Adding Infinite Numbers: A Probabilistic Approach to Mathematical Philosophy

Illustration by Veronika Vřešťálová

It’s really hard for someone who loves mathematics to get bored. That’s because mathematicians can play fun games when they get bored. For instance, they can play coin flipping with a quarter they take off from their pocket till they land heads and try to figure out how long it takes them to play the game. They can even improve the game and give themselves a point for each hand they play. Let’s suppose that you threw the coin, and you got tails. In that case, you earn a point and throw the coin repeatedly until you get heads. So, to earn 10 points, your first nine throws should be tails, and your last throw should be heads. Or, to earn 3 points, you should respectively get tail-tail-head (TTH). From now on, I will refer to tails with T and heads with H.
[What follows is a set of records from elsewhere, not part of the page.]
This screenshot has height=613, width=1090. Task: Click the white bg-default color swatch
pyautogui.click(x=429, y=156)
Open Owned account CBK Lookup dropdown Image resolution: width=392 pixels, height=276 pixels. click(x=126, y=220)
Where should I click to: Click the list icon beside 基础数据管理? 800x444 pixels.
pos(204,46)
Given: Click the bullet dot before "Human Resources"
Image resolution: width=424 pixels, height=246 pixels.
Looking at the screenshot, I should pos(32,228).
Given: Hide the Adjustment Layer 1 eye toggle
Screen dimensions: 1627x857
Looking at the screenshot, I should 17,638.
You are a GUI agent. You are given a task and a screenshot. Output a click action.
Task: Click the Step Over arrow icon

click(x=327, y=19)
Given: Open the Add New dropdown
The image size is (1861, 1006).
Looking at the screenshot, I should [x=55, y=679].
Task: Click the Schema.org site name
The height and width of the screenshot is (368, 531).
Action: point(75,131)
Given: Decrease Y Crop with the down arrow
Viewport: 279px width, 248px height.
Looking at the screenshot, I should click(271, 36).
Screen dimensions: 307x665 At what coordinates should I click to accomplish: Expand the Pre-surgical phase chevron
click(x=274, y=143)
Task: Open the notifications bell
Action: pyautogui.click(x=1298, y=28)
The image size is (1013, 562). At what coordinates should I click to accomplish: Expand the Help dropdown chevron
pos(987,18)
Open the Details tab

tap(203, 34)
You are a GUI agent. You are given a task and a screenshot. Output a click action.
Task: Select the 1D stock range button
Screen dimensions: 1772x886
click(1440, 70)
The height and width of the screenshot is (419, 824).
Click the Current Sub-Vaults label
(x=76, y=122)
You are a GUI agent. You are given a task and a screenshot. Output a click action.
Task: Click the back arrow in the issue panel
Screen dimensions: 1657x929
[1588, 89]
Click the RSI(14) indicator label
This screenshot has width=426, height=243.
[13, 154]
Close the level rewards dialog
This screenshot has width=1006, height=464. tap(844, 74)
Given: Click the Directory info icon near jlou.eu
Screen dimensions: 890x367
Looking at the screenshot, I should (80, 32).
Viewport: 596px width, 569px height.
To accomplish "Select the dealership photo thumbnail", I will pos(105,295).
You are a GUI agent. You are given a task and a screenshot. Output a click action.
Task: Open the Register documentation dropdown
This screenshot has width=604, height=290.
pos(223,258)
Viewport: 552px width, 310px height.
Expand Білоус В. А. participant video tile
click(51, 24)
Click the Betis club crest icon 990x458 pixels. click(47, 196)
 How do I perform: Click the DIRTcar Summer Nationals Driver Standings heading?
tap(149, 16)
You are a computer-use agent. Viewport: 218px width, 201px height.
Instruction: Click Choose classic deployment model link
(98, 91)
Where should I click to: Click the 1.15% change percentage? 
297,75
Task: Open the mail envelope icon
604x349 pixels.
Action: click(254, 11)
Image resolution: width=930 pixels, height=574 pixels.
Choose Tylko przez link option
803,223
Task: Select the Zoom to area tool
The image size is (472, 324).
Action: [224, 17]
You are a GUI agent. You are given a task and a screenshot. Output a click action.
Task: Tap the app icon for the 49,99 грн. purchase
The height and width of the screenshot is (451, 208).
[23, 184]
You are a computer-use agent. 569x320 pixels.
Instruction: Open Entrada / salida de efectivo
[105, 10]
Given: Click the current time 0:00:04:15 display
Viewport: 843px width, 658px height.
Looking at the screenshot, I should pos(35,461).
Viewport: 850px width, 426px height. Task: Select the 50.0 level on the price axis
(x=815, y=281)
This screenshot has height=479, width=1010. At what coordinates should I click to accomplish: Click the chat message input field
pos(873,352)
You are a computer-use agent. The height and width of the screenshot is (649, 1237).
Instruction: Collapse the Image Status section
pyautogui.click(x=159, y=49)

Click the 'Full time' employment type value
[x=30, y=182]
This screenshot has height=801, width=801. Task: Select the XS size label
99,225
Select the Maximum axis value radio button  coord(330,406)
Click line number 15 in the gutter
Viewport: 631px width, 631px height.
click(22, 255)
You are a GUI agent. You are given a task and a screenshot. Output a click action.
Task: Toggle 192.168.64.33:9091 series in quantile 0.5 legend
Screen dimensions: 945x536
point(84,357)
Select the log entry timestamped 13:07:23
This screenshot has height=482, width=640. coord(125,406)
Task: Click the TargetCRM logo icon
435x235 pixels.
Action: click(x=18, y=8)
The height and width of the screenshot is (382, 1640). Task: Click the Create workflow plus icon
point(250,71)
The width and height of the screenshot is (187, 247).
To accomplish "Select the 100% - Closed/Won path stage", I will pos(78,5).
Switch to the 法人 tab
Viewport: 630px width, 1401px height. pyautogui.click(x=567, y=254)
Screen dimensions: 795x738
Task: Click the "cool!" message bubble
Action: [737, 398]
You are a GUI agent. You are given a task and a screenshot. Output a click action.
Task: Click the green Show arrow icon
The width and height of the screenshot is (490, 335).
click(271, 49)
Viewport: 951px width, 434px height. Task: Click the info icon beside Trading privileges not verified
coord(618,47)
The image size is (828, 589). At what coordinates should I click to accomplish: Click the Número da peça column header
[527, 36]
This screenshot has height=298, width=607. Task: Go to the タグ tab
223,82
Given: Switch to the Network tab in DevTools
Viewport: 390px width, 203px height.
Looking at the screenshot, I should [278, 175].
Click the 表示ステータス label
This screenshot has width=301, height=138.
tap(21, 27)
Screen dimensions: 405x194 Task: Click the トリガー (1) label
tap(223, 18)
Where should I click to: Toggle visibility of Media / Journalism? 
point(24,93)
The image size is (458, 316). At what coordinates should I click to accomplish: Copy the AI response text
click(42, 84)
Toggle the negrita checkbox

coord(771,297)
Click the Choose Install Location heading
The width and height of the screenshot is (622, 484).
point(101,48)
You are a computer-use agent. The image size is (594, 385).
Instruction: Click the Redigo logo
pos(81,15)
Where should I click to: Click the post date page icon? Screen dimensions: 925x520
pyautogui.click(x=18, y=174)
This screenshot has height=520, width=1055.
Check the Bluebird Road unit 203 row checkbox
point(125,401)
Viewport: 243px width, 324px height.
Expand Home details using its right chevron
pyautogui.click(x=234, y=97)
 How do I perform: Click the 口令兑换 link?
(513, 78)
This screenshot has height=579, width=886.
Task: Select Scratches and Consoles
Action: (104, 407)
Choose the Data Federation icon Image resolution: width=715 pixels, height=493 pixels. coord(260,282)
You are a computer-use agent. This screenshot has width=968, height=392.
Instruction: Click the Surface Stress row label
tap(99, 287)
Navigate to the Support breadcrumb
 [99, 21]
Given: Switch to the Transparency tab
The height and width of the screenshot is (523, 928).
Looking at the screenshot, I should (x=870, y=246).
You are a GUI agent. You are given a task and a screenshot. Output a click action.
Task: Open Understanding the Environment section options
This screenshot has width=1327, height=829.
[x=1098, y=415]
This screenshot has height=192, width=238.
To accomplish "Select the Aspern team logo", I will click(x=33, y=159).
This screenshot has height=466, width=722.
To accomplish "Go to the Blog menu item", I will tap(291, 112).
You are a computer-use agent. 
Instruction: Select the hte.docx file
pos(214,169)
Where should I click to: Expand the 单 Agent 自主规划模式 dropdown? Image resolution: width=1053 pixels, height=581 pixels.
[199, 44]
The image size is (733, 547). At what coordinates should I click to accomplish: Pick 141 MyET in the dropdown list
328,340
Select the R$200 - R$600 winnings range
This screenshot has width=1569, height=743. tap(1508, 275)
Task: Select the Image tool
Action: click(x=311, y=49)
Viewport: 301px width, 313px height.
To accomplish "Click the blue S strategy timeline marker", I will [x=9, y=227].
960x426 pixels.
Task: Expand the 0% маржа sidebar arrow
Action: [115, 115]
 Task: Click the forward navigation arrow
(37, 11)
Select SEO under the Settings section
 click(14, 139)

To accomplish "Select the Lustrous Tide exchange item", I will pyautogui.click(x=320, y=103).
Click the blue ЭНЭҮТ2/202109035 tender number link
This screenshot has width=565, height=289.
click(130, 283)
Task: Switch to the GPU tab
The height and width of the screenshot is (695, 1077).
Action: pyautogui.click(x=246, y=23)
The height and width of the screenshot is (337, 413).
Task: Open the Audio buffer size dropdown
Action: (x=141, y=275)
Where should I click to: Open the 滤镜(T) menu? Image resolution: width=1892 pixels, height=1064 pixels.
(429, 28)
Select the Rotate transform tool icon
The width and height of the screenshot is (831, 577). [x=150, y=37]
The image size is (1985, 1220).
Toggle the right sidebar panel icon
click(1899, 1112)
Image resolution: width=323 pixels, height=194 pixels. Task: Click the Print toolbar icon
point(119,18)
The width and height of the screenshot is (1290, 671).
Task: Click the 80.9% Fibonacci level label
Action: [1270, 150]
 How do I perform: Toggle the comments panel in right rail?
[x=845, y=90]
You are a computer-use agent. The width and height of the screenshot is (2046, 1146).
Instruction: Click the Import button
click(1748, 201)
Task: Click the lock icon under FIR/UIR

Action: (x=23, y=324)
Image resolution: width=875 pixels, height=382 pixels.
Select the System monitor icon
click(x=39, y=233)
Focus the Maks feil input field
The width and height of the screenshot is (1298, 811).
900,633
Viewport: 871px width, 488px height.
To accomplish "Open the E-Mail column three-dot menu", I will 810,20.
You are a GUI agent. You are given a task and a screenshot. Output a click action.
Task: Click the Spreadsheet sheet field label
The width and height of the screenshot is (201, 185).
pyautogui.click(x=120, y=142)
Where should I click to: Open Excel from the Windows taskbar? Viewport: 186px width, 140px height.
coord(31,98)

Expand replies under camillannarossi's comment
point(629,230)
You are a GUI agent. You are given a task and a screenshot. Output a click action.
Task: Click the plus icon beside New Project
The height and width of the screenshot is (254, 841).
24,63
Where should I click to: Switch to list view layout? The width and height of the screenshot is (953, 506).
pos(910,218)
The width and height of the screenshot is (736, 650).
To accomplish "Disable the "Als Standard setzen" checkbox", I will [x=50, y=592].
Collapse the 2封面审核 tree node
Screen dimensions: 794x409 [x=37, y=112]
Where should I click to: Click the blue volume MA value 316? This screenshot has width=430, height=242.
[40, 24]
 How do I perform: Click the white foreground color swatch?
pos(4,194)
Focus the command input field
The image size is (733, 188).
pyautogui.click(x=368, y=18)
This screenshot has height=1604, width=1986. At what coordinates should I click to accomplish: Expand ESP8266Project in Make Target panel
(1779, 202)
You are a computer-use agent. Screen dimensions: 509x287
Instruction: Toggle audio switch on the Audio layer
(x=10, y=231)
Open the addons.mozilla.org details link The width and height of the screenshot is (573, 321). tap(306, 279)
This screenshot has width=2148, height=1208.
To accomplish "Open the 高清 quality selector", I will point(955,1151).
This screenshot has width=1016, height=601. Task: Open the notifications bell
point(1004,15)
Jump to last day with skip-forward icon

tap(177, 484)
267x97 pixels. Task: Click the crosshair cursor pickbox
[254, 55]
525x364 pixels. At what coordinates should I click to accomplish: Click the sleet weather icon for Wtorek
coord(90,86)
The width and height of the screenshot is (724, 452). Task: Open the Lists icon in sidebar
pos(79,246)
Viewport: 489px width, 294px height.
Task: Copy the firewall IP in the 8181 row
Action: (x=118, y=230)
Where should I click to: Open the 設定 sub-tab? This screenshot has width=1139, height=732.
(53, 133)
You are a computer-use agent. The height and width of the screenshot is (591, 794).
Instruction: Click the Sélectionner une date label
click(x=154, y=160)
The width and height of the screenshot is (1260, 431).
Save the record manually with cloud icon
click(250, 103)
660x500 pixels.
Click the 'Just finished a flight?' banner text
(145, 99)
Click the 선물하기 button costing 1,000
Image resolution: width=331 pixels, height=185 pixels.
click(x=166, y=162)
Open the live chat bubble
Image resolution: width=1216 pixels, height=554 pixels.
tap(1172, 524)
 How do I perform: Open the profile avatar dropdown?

Theoretical and experimental probability: Coin flipping

Of course, by the way, we accept that the coin we are using is fair, which means that the probability of getting heads or tails is equal, and 50% as agreed. However, we could only assume the coin is fair because we don’t know if the coin is fair or biased. We are only told that the coin is fair, and we haven’t proved it yet. So how can we be sure that the coin is fair? In other words, how can we prove that the coin we are betting a flip is fair?

First of all, since we are very simple creatures as humans, we can never understand whether a coin is fair or biased by just looking at it. Any coin might be slightly lumpy, with a highly non-uniform distribution of weight; in fact, a spinning coin tends to fall toward the heavier side more often. For instance, flipping an American quarter is pretty close to being fair, but it is biased toward whatever side was upside when the coin was thrown into the air. Certain mathematicians have proven that the ratio is 51/49, not 50/50, which comes in handy to some prisoners in America who know this fact and use the information to earn money by playing the coin-flipping game.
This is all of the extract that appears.